- GOAL OF THE EXERCISE -
Set each entry down exactly as written.

- SUPPLIED MATERIAL -
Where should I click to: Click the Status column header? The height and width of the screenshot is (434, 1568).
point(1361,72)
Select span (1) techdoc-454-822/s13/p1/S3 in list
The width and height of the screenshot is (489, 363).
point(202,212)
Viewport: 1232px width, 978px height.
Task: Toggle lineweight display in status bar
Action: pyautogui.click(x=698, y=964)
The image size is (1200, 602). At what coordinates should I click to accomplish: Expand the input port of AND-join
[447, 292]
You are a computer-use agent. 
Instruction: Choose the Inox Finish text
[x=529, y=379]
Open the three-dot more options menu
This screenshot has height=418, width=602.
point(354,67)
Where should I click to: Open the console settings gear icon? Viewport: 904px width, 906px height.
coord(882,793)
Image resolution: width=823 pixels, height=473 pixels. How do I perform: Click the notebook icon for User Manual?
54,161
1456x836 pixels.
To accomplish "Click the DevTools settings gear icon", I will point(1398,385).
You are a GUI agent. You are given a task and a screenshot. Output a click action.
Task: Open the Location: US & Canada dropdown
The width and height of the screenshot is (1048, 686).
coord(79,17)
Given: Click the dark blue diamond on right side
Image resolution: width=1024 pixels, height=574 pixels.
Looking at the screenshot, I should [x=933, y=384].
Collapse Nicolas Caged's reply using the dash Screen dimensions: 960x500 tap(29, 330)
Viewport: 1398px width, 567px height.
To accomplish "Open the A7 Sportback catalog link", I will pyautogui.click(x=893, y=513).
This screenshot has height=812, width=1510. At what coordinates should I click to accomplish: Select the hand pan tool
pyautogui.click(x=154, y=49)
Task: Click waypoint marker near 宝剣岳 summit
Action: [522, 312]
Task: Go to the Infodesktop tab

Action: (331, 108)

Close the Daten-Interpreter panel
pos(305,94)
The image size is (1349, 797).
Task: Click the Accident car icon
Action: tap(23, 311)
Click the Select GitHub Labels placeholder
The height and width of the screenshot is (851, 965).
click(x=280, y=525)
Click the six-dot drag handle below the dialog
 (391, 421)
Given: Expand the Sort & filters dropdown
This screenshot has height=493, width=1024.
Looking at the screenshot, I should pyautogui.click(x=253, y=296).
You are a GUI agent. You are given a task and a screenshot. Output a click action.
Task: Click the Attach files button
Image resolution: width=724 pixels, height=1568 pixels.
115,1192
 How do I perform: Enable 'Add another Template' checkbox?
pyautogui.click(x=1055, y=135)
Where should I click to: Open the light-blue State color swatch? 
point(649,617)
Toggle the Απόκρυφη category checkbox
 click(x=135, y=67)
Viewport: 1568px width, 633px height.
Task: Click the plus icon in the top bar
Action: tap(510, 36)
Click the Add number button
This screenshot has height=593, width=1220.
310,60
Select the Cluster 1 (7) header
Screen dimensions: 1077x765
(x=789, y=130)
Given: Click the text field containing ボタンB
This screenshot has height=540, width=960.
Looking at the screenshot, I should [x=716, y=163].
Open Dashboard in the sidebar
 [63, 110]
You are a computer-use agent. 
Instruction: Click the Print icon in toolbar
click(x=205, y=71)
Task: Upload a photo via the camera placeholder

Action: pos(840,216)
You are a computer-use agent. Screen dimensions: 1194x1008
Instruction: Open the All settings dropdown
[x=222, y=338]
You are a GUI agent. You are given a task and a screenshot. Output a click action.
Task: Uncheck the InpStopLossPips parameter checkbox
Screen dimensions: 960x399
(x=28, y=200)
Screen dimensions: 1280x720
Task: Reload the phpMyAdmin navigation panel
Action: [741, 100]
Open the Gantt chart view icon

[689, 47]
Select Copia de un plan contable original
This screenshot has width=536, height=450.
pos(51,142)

- ANSWER TO THE PROBLEM -
Where should I click to: Click the Status column header? The height and width of the screenshot is (434, 1568).
point(1361,72)
Select span (1) techdoc-454-822/s13/p1/S3 in list
The width and height of the screenshot is (489, 363).
point(202,212)
Viewport: 1232px width, 978px height.
Task: Toggle lineweight display in status bar
Action: pyautogui.click(x=698, y=964)
The image size is (1200, 602). At what coordinates should I click to accomplish: Expand the input port of AND-join
[447, 292]
You are a computer-use agent. 
Instruction: Choose the Inox Finish text
[x=529, y=379]
Open the three-dot more options menu
This screenshot has height=418, width=602.
point(354,67)
Where should I click to: Open the console settings gear icon? Viewport: 904px width, 906px height.
coord(882,793)
Image resolution: width=823 pixels, height=473 pixels. How do I perform: Click the notebook icon for User Manual?
54,161
1456x836 pixels.
To accomplish "Click the DevTools settings gear icon", I will point(1398,385).
You are a GUI agent. You are given a task and a screenshot. Output a click action.
Task: Open the Location: US & Canada dropdown
The width and height of the screenshot is (1048, 686).
coord(79,17)
Given: Click the dark blue diamond on right side
Image resolution: width=1024 pixels, height=574 pixels.
Looking at the screenshot, I should [x=933, y=384].
Collapse Nicolas Caged's reply using the dash Screen dimensions: 960x500 tap(29, 330)
Viewport: 1398px width, 567px height.
To accomplish "Open the A7 Sportback catalog link", I will pyautogui.click(x=893, y=513).
This screenshot has height=812, width=1510. At what coordinates should I click to accomplish: Select the hand pan tool
pyautogui.click(x=154, y=49)
Task: Click waypoint marker near 宝剣岳 summit
Action: [522, 312]
Task: Go to the Infodesktop tab

Action: (331, 108)

Close the Daten-Interpreter panel
pos(305,94)
The image size is (1349, 797).
Task: Click the Accident car icon
Action: tap(23, 311)
Click the Select GitHub Labels placeholder
The height and width of the screenshot is (851, 965).
click(x=280, y=525)
Click the six-dot drag handle below the dialog
 (391, 421)
Given: Expand the Sort & filters dropdown
This screenshot has height=493, width=1024.
Looking at the screenshot, I should pyautogui.click(x=253, y=296).
You are a GUI agent. You are given a task and a screenshot. Output a click action.
Task: Click the Attach files button
Image resolution: width=724 pixels, height=1568 pixels.
115,1192
 How do I perform: Enable 'Add another Template' checkbox?
pyautogui.click(x=1055, y=135)
Where should I click to: Open the light-blue State color swatch? 
point(649,617)
Toggle the Απόκρυφη category checkbox
 click(x=135, y=67)
Viewport: 1568px width, 633px height.
Task: Click the plus icon in the top bar
Action: tap(510, 36)
Click the Add number button
This screenshot has height=593, width=1220.
310,60
Select the Cluster 1 (7) header
Screen dimensions: 1077x765
(x=789, y=130)
Given: Click the text field containing ボタンB
This screenshot has height=540, width=960.
Looking at the screenshot, I should [x=716, y=163].
Open Dashboard in the sidebar
 [63, 110]
You are a computer-use agent. 
Instruction: Click the Print icon in toolbar
click(x=205, y=71)
Task: Upload a photo via the camera placeholder

Action: pos(840,216)
You are a computer-use agent. Screen dimensions: 1194x1008
Instruction: Open the All settings dropdown
[x=222, y=338]
You are a GUI agent. You are given a task and a screenshot. Output a click action.
Task: Uncheck the InpStopLossPips parameter checkbox
Screen dimensions: 960x399
(x=28, y=200)
Screen dimensions: 1280x720
Task: Reload the phpMyAdmin navigation panel
Action: [741, 100]
Open the Gantt chart view icon

[689, 47]
Select Copia de un plan contable original
This screenshot has width=536, height=450.
pos(51,142)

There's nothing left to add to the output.